Despite the effective disappearance of equivalence thinking on Russia in the West, some of the analysis community is still imputing such an outlook to people as a way of dismissing them. One wonders: why?

The most likely explanation is that it serves certain milieu purposes. It is not hard to see how it fits in with group habits. It was an easy way of dismissing disagreement in the past; it is tempting to use it the same way in the present. It can also help sustain group morale, provide a common language, and facilitate group consensus. It draws a clear line - and a comforting, moral-sounding one - between "our side" and "the other side". But this comes at a cost: the line is misplaced, large slices of reality are excised from the group's universe of discourse, and the style is not only accusatory but unfounded.

Denunciations of "moral equivalency" can be understood as a part of a demand for an anti-Russian attitude which can still be sniffed in the air in some circles. It is a demand that not only excommunicates many good people as if they were on "the other side", but that has led some of its own adherents to end up on the actual "other side" that we face nowadays - the side of the Taliban. The rise of the Taliban to power was viewed sympathetically by the U.S. in the mid-1990s, on the basis of arguments for "strengthening the independence" of the region from Russia - a goal that was somehow confused at the time with promoting democracy in the region. It was a mistake that was terribly costly to American interests. Russia made some effort to get us to correct it, but few people over here were ready to listen to advice from that source.
Ordinary Americans have no difficulty viewing the American political regime as good and identifying with its power and purposes, without at the same time taking a purist view of it or disabling themselves from recognizing its moral defects and practical mistakes. And they can take a critical view of Russia's defects without ascribing malicious virtue-free characteristics to it, or adopting attitudes that would prevent them from cooperating where interests are shared.

The description of Russian and American policy in the reply is almost stereotypically dogmatic in denying this: "America seeks partnerships with allies and collaborators (including Russia) ... Russia tolerates arrangements with America either because it is currently too weak to oppose them or because it seeks to pragmatically use U.S. capabilities to leverage and strengthen its own positions [which were described in each case as intended for bad purposes, such as crushing the Chechens and increasing the power of the KGB]."
While this way of seeing things is obviously wrong, given its determinedly negative interpretation of everything that Russia does, nevertheless there is a significant milieu that is partial to it. For this reason, it is not without consequence. Its implications are clear: 1) It is always right to diminish Russian power and influence, since the latter is always evil in intention, 2) It may be alright for the West sometimes to make use of Russia's cooperation, but since Russia cooperates only in order to increase its capabilities to do evil, we must do everything along the way to prevent any of the benefits from accruing to Russia, and 3) Any kind of action that can be taken against Russia, should be taken. One can behave in a completely hostile manner, all the while stating and believing that one is "seek(ing) partnerships ... including Russia," since any shortfall in the resultant cooperation is simply blamed on Russia.
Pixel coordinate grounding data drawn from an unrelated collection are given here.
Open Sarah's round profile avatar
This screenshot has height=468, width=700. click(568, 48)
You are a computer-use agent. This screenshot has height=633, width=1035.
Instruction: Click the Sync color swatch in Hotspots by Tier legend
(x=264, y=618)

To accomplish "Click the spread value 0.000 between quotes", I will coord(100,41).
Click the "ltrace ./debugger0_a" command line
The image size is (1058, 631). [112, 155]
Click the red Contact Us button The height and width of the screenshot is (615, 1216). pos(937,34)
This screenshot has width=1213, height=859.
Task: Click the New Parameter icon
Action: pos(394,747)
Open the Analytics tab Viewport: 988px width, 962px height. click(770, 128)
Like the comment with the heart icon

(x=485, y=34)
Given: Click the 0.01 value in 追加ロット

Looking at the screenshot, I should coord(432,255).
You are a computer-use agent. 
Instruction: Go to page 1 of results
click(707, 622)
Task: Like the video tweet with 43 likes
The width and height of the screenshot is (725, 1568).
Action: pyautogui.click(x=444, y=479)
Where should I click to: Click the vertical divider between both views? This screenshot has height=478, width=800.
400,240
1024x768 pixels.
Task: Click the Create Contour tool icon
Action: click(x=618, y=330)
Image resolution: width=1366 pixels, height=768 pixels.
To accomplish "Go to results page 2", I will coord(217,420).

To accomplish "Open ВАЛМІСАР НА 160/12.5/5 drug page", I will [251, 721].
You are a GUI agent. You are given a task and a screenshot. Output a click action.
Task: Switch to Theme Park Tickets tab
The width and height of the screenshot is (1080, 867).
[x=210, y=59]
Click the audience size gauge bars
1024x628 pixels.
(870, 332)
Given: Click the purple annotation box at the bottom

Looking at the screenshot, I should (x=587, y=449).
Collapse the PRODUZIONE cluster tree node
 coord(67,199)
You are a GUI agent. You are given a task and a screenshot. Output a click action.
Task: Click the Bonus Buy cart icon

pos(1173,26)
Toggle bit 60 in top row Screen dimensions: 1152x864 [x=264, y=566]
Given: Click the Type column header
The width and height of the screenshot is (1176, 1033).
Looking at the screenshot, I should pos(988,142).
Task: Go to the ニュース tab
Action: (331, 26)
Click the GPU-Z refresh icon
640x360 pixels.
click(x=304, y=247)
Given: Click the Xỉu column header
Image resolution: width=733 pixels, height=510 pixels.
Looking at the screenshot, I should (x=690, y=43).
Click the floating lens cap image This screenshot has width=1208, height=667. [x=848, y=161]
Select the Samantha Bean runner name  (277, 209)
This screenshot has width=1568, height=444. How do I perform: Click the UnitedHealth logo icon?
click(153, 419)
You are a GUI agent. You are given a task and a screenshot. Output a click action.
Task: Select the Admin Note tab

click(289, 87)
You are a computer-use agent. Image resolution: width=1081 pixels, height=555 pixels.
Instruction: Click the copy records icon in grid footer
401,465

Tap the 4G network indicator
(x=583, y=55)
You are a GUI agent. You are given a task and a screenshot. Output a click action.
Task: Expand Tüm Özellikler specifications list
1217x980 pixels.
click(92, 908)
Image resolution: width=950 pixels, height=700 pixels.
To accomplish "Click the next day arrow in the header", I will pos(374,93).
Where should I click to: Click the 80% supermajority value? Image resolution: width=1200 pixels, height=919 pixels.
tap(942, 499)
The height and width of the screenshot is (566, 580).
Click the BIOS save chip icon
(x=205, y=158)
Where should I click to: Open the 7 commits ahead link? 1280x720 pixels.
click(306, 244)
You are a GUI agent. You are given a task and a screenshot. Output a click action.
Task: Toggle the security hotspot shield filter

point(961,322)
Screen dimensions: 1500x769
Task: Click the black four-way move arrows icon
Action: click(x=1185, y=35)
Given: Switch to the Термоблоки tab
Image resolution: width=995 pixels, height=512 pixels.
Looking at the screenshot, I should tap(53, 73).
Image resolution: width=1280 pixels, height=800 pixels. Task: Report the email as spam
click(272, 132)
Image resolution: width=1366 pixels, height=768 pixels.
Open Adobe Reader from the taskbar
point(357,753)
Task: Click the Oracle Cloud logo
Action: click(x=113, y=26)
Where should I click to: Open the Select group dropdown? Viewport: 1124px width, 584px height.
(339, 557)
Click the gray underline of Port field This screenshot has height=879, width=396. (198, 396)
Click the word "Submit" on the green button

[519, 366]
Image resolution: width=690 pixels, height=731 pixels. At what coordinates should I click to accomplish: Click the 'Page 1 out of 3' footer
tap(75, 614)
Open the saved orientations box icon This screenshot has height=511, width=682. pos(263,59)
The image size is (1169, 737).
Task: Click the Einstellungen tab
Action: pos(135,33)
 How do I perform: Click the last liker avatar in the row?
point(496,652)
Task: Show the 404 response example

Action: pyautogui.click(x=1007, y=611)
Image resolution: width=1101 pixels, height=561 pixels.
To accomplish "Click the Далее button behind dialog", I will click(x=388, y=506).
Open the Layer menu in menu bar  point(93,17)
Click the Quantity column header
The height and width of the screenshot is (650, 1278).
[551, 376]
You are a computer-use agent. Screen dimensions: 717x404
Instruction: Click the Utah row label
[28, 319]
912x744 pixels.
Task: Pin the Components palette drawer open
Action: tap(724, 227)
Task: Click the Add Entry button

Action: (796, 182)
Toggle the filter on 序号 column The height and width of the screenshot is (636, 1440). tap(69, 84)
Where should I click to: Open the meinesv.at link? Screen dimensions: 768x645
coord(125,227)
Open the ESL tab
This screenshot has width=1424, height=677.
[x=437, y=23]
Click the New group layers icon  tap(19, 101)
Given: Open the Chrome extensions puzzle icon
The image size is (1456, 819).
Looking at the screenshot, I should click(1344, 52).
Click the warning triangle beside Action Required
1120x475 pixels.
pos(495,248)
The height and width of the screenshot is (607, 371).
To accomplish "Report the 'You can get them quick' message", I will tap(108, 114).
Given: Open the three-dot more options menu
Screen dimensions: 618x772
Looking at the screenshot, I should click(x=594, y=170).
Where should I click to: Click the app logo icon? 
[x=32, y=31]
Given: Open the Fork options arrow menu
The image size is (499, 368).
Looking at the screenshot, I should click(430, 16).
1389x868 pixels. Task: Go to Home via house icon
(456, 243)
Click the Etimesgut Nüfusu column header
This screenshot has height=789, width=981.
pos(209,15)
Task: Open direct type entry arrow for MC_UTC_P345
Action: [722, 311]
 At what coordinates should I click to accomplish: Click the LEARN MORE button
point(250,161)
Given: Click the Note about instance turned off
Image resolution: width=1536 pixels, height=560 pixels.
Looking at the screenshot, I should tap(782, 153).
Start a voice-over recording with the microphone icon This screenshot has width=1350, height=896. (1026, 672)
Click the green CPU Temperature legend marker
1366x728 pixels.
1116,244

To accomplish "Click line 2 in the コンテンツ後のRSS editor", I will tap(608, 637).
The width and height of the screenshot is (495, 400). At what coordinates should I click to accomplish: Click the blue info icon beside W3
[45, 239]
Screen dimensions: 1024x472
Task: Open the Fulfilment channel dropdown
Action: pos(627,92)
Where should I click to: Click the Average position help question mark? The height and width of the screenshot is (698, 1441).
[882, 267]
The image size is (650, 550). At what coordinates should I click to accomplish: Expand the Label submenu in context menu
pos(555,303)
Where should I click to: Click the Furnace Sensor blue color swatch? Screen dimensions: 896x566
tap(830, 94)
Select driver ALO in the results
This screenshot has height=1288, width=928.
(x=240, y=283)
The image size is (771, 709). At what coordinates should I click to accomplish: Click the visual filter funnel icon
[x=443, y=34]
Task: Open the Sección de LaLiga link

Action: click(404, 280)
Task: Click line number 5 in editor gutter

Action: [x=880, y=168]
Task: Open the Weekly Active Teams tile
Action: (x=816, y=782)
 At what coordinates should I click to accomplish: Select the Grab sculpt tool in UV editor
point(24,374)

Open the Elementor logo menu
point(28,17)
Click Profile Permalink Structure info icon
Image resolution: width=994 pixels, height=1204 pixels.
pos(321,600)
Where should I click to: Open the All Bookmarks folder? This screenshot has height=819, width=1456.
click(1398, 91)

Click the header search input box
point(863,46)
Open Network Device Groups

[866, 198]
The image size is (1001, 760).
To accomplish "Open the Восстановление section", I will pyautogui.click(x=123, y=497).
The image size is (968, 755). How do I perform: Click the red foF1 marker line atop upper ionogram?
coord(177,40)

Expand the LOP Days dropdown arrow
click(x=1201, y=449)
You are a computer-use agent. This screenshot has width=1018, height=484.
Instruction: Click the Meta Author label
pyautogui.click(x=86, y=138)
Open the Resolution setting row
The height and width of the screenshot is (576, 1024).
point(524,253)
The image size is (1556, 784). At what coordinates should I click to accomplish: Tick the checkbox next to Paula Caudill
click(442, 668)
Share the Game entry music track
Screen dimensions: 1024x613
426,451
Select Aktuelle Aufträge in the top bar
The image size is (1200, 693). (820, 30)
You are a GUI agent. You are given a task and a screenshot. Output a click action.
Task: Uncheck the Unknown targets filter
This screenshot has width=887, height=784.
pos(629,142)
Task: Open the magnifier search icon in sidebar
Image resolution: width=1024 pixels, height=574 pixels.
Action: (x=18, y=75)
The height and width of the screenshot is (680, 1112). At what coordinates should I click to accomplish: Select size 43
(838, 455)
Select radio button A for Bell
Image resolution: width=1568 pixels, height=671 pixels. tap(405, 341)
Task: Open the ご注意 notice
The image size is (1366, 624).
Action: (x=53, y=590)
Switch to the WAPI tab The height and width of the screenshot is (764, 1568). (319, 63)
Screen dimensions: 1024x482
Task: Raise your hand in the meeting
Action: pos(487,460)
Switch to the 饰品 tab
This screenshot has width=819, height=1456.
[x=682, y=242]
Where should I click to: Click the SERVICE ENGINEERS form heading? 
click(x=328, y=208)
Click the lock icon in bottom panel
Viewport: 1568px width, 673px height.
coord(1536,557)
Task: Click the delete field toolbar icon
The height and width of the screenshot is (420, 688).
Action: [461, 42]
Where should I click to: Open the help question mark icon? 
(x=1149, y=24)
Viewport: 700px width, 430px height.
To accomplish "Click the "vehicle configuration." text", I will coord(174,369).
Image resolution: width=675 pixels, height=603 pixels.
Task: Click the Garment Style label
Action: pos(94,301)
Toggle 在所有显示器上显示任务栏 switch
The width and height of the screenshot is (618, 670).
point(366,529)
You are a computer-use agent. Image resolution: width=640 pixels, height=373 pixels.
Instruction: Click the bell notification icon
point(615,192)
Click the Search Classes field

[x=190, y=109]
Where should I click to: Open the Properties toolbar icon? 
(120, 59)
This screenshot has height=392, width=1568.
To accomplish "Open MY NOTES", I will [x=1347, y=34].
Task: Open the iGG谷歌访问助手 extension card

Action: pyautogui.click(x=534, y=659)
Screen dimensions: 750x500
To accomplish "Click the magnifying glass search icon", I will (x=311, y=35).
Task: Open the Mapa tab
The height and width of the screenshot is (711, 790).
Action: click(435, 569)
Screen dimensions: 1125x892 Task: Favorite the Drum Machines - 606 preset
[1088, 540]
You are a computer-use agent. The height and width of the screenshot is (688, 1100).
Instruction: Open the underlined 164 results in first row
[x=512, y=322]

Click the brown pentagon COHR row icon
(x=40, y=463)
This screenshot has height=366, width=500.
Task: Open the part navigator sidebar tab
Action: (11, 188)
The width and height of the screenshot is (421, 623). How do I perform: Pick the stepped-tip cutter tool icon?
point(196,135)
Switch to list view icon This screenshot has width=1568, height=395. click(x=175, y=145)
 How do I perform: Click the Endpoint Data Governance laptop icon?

My earlier article had been getting at pretty much the same point: by insistently attributing a zero-sum approach to Russia, some Westerners create space for following zero-sum approaches themselves, while dumping all the blame on Russia and leaving Russia little choice but to do what it is accused of in advance.

It is fortunate that Western national officials, faced with their acute responsibilities to their countries after September 11, have on the whole taken a more accurate view. Otherwise no positive sums could have emerged, and American national interests would have suffered still worse.